William Lunn (1 November 1872 – 17 May 1942) was a Labour Party politician in the United Kingdom.
Born in Rothwell, Lunn began working as a coal miner when he was twelve years old. He was later elected as checkweighman at Middleton Colliery, serving for twenty years.
Lunn was a supporter of the Labour Party, and served on Rothwell Urban District Council and the Hunslet Board of Guardians. He stood unsuccessfully in the 1912 Holmfirth by-election. He was elected at the 1918 general election as Member of Parliament (MP) for the newly created Rothwell constituency, and held the seat until he died in office in 1942, aged 69.
In 1924, Lunn served in Ramsay MacDonald's short-lived First Labour Government as Secretary for Overseas Trade, a junior ministerial post subordinate to the President of the Board of Trade.
When the Second Labour Government took office in June 1929, Lunn was appointed as Under-Secretary of State for the Colonies.
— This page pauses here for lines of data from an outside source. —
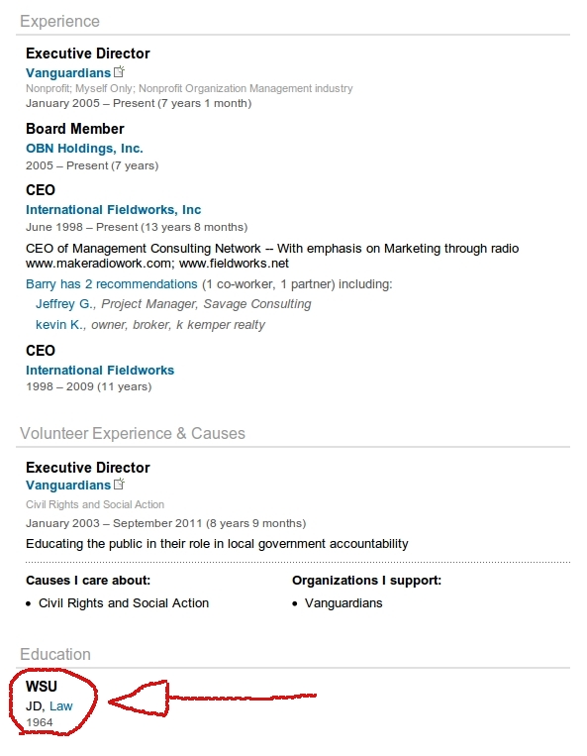Open Vanguardians link in Volunteer Experience
Viewport: 587px width, 756px height.
[x=68, y=486]
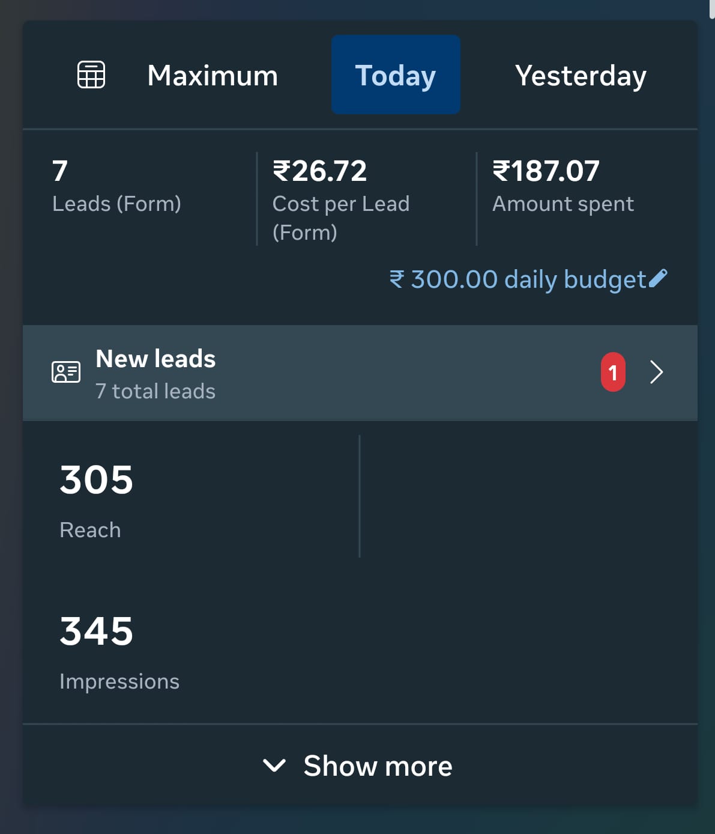Click the scrollbar at the window's right edge
715x834 pixels.
coord(711,10)
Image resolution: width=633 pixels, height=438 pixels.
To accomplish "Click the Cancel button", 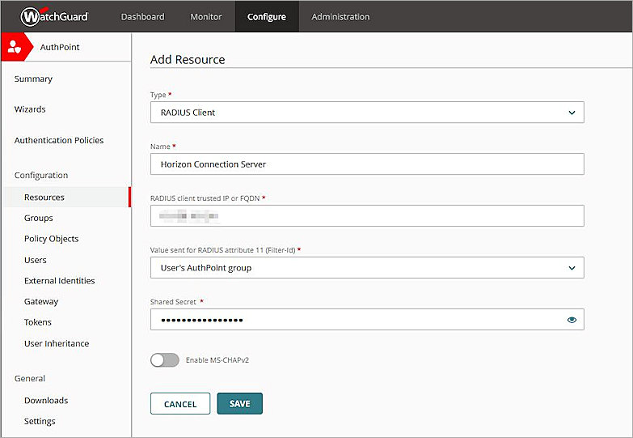I will (180, 404).
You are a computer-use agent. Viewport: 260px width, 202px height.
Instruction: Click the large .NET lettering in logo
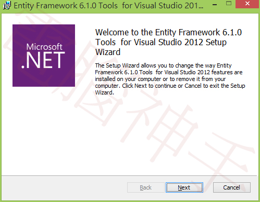click(43, 60)
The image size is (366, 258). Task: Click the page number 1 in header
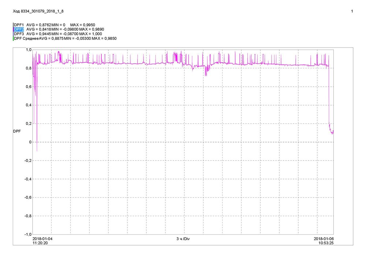352,11
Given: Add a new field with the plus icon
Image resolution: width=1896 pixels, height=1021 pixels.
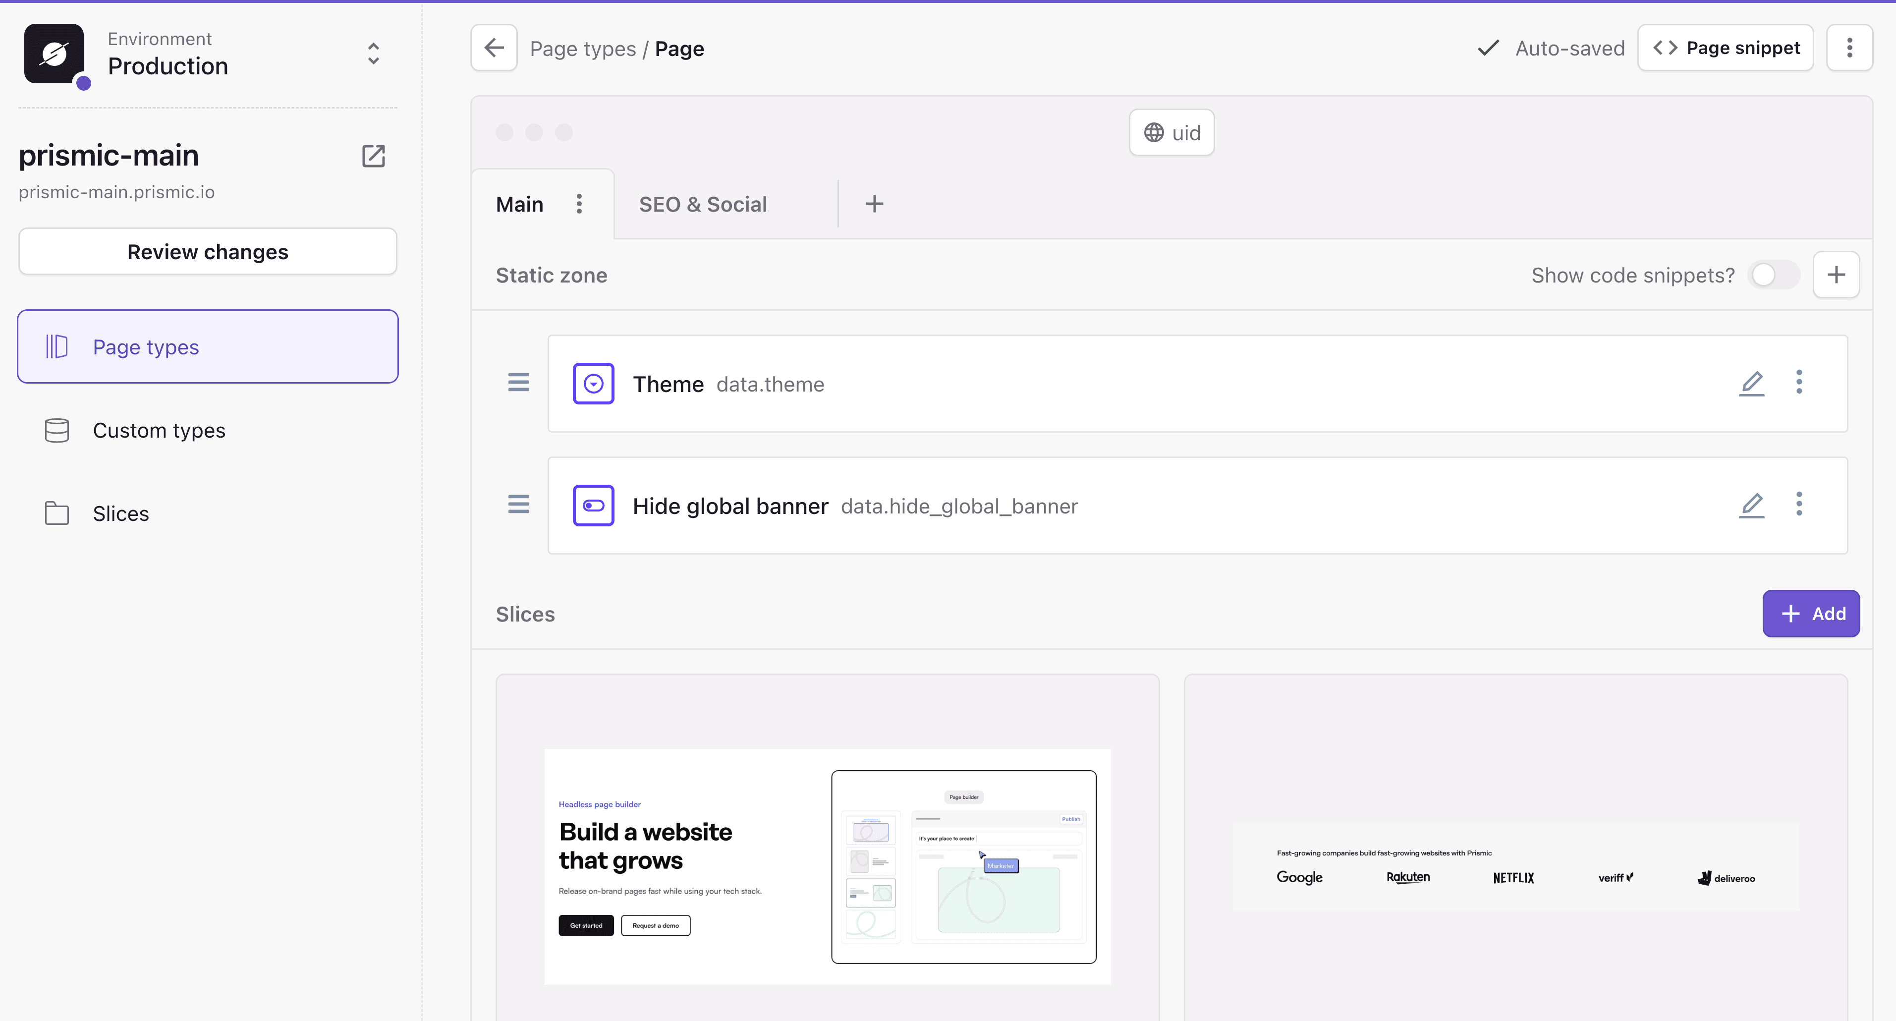Looking at the screenshot, I should click(1836, 275).
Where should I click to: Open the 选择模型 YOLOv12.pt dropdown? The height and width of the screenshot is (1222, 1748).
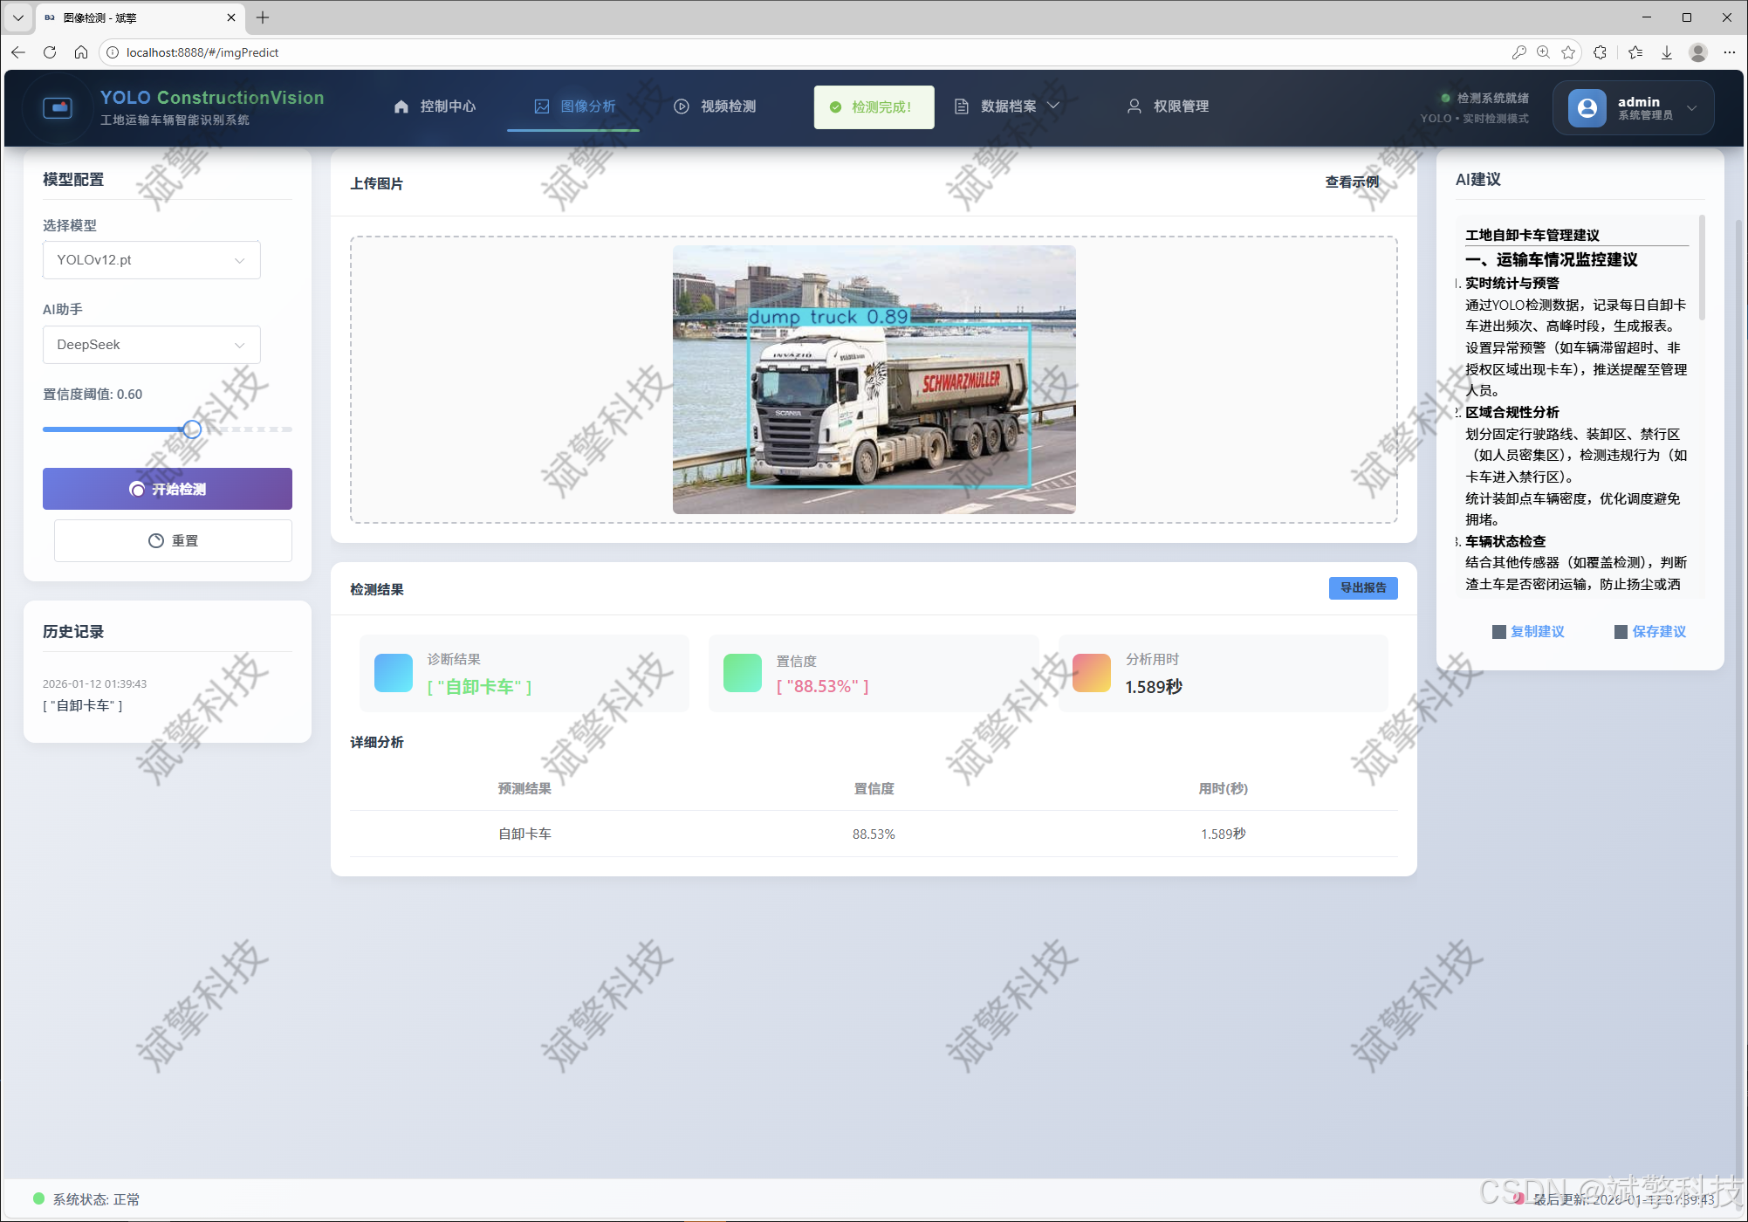[151, 260]
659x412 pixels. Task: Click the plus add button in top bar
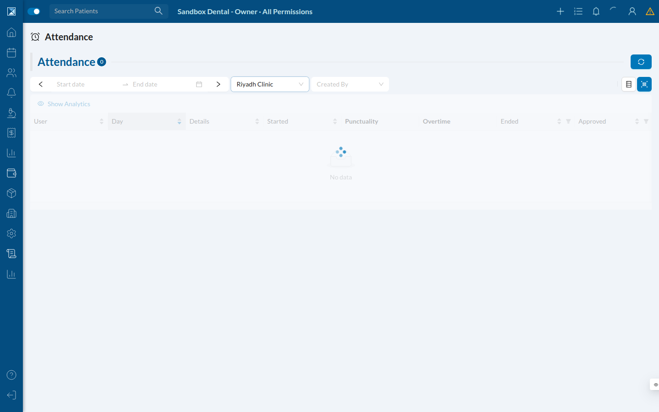pyautogui.click(x=560, y=11)
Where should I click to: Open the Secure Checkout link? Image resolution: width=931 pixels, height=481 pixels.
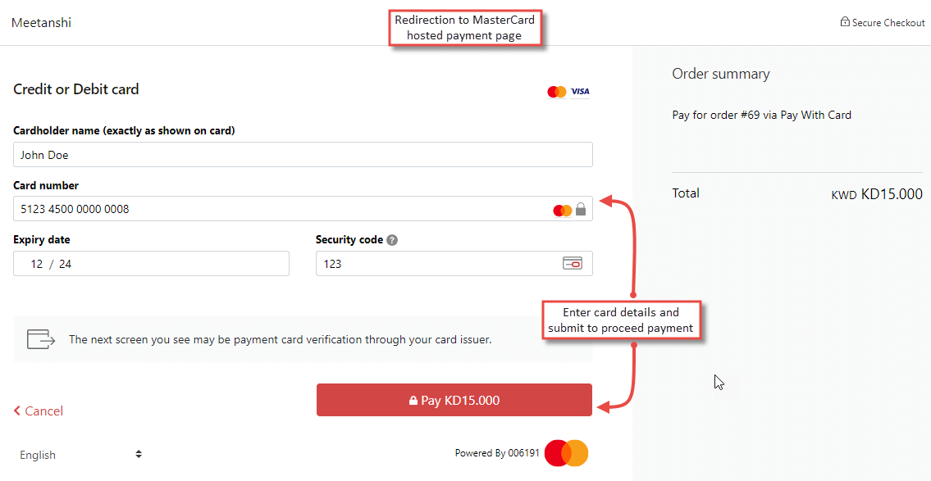(889, 22)
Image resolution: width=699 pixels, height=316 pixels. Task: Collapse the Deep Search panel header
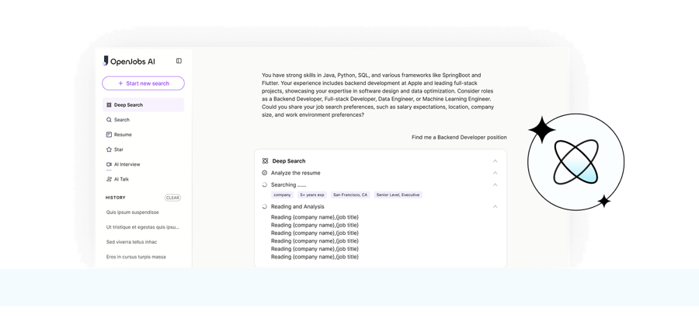[496, 161]
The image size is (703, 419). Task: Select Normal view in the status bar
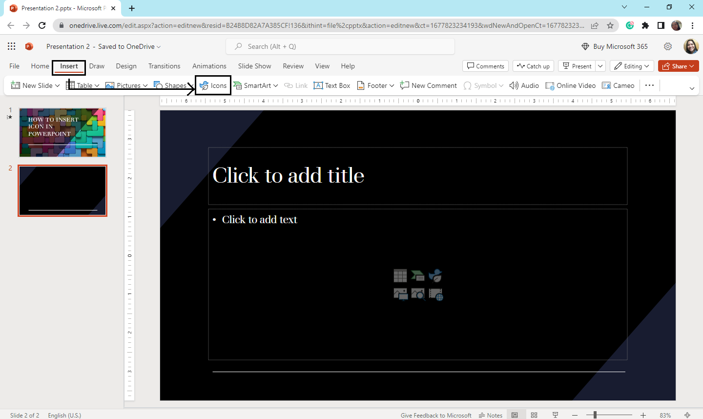point(516,415)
He was moved in December that year to the post of Under-Secretary of State for Dominion Affairs, and held that position until the formation of the National Government in August 1931.
From 1931 until 1936, Lunn served on the National Executive Committee of the Labour Party.
In July 1936, during a debate on the Government's Midwives Bill, Lunn referred to the death of his daughter-in-law, earlier that day, when arguing for more to be done to protect the health of mothers.